WRITTEN TASK:
Quote the records word for word, starting at the line that contains "Viewport: 346px width, 194px" and ending at the line that contains "Action: pyautogui.click(x=937, y=305)".

INFORMATION SHOWN:
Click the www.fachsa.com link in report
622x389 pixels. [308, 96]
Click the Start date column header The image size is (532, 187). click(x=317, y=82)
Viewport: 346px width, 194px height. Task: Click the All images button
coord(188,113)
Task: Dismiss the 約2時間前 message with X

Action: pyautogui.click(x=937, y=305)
--
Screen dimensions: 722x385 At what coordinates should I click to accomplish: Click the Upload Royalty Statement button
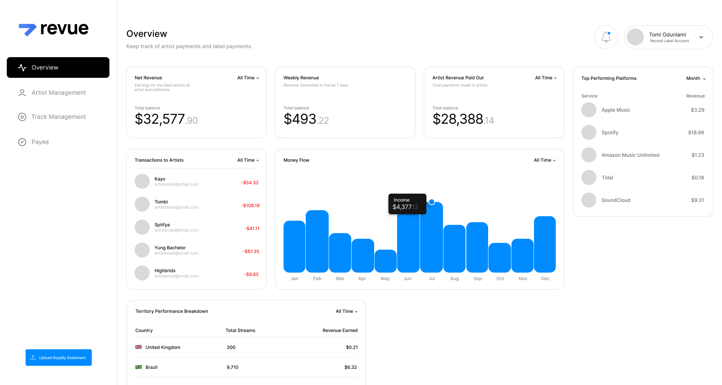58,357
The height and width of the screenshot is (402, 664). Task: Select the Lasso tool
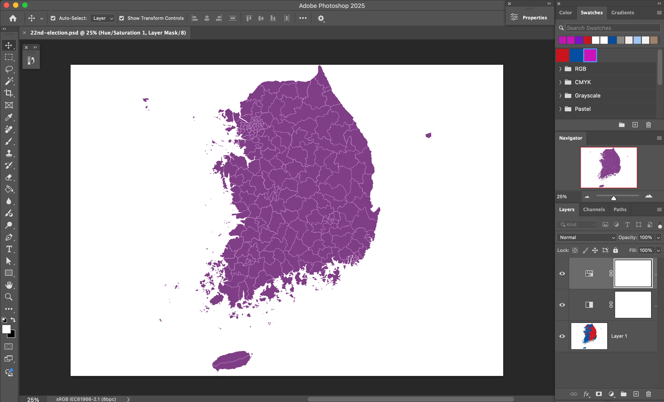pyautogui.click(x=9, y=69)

RESULT OF THE EXERCISE:
Viewport: 346px width, 194px height. Task: Click the All images button
coord(188,113)
Task: Dismiss the 約2時間前 message with X

Action: pyautogui.click(x=937, y=305)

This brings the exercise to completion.